Director: Mike Turner
Stars: Kerrin Jeromin, Taryn Hough, Max Cook, Laura Dunn, Grace Experience Blewer and Ryan Kehoe
This film was an official selection at the 3rd Phoenix Fear Film Fest in Tempe in 2010. Here's an index to my reviews of 2010 films.
Dead Creek is one of two shorts from the 2010 Phoenix Fear Film Festival that made great use of their settings (the other was Sinkhole). Mike Turner, who directed and co-wrote (amongst many other roles), used to live near a wildlife management area really called Dead Creek, which is in Addison, Vermont. If that's the location we see in his short, then I'm not surprised in the slightest that it resonated in his mind and he went back to fabricate a horror story out of it. It's a leisurely and subtle piece that avoids cheap shock moments for the most part in favour of a slow burn of tension that's handled professionally well. Nothing much happens for the majority of the sixteen minute it runs, but we're drawn in nonetheless by a palpable aura of menace, as sisters Erin and Jess get lost in the woods and find their bearings at Dead Creek, which they recognise as the place where one of their friends died during a camping trip years earlier.
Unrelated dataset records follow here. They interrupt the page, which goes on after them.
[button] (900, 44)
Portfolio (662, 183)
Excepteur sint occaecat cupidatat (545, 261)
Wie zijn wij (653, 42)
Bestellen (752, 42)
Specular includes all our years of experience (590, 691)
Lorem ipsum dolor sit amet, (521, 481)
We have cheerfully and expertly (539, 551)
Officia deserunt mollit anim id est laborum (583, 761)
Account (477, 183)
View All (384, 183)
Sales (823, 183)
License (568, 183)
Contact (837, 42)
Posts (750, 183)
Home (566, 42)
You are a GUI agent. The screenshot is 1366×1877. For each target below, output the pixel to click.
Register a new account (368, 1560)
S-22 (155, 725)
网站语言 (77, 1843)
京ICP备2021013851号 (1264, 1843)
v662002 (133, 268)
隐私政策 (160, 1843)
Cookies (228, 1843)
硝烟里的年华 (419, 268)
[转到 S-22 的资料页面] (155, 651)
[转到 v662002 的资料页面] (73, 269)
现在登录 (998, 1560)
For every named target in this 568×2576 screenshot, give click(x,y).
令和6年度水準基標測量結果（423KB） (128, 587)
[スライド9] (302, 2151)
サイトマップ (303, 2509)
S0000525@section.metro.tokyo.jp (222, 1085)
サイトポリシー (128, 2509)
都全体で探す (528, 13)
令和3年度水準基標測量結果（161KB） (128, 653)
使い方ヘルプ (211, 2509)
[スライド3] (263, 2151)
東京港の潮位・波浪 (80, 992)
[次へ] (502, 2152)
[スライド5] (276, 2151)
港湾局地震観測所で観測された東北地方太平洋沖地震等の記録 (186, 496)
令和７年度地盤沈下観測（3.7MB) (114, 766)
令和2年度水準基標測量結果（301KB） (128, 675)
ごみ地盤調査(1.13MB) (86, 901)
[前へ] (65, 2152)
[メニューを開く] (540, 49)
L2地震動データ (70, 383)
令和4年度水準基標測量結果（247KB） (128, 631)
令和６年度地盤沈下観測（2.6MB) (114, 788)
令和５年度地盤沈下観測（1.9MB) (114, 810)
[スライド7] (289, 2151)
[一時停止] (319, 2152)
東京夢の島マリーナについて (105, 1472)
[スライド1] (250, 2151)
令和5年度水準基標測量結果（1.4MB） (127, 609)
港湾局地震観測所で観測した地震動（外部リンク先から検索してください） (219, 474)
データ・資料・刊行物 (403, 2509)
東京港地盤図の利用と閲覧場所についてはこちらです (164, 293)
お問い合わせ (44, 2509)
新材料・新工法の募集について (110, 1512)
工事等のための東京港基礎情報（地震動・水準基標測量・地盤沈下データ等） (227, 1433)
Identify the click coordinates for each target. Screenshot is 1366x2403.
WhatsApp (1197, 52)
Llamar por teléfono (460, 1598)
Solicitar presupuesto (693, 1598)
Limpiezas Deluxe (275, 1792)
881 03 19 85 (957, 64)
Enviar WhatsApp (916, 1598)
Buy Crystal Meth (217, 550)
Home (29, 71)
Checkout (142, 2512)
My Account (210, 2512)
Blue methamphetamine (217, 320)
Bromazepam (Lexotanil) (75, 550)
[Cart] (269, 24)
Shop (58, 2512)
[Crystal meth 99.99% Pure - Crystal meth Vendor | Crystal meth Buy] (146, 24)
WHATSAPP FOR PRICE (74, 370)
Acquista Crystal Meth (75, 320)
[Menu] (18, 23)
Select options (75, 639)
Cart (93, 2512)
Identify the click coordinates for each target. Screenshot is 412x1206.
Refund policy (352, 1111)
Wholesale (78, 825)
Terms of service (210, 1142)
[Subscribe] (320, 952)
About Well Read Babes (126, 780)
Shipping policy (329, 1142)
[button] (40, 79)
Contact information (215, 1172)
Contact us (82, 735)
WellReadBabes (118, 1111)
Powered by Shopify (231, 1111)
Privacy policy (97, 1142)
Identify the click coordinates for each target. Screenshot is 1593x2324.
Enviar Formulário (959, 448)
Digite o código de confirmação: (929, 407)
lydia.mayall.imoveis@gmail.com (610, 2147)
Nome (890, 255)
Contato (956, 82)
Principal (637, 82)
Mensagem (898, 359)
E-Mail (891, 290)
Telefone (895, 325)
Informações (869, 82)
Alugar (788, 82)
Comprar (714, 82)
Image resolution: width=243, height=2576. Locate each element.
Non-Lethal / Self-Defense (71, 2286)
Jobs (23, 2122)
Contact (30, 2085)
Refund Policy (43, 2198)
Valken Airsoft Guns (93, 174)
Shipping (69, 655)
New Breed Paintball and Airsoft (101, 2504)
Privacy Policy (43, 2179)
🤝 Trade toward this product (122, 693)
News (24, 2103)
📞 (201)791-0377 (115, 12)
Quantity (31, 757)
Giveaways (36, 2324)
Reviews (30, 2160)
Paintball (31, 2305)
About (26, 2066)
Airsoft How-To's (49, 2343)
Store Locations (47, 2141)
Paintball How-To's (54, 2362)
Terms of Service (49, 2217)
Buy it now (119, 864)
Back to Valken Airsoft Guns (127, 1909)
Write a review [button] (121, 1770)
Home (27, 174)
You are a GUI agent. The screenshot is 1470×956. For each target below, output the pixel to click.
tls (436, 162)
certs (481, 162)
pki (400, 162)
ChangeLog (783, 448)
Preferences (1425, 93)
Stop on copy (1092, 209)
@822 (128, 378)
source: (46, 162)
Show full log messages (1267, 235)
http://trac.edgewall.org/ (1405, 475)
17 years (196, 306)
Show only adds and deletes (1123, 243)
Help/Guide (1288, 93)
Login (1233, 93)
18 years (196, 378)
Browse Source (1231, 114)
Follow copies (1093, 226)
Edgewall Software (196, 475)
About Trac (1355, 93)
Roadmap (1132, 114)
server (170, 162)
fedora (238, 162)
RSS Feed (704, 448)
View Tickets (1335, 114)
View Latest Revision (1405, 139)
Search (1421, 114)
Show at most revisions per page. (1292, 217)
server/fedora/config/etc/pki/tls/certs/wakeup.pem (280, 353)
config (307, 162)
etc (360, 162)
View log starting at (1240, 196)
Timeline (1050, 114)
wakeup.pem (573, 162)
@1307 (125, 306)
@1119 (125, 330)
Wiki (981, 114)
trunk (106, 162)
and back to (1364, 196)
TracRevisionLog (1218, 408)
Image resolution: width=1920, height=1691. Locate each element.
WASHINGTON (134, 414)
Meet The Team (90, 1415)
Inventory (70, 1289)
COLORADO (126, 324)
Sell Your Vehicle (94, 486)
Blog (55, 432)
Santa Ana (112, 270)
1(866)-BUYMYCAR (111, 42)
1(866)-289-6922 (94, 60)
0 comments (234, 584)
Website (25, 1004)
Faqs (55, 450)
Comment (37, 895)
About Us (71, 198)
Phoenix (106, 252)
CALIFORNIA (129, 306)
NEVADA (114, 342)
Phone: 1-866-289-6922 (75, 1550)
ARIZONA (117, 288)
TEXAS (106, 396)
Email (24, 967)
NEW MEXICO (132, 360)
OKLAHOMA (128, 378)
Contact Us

What initially grabbed me were the visuals, which are immediately engaging. I liked the colours at the beginning, red and blue becoming yellow and green as younger versions of our characters wander around the misty woods at night. When we skip forward to meet the grown up Erin and Jess, things open up in the daylight but are shot with a still photographer's eye. In fact there are a number of stills here, appropriately used, and they're all worth looking at on their own. While Kerrin Jeromin and Taryn Hough are capable leads, the swamp is omnipresent and dominates as its own character. Of course this is the whole point, but the characters brought into its grasp can easily be seen as either part or not part of it. Those that are not part of it all end up as part of it. It's a place that lives and feeds. I remember the French Quarter of New Orleans feeling that way. It's easy to see it in Dead Creek.

As capable as the visuals are, the sound captured my attention too and rewatching I believe that it's the strongest part of the film. The visuals shine predominantly through the choice of location and the framing of the camera, but that camera can be a little shaky and it isn't always where it should be. I would have liked to have seen it float low over the water a lot more and a lot longer than it does and move more organically too. Yet the sound is difficult to fault, either the quietly subtle music or the ambient sound of the swamp which provides a good deal of the score itself. As much as I enjoyed the visuals, I found that the film plays even better without any. I listened to the entire short twice with the picture off and it enthralled me, even though the voices warble a bit on occasion, presumably a technical flaw rather than one due the actresses. I say 'actresses' as the subtlety is aided by there being no recognisably male actors. It's a feminine horror story.

And the story warrants praise too, for all that there really doesn't seem to be one. As I mentioned very little actually happens for the most part. As our leading ladies walk around, there are some fleeting glimpses of things to help build the atmosphere, none of which surprise, along with an astutely handled shock moment which is all the more powerful for being the only one in the film. The twist at the end is a good one, though I don't think the very last shot was needed. However, especially with repeat viewings, I wonder how much of what goes on is real. If I put my mind to it I could perhaps put a case that Erin and Jess never got to grow up, that they died years earlier at the campsite along with Sarah and our short is them finally realising it. Maybe I'm spinning too much out of too little, but Dead Creek does feel somehow both empty and yet full of depth just below the surface. Perhaps that's just the location taking over the film.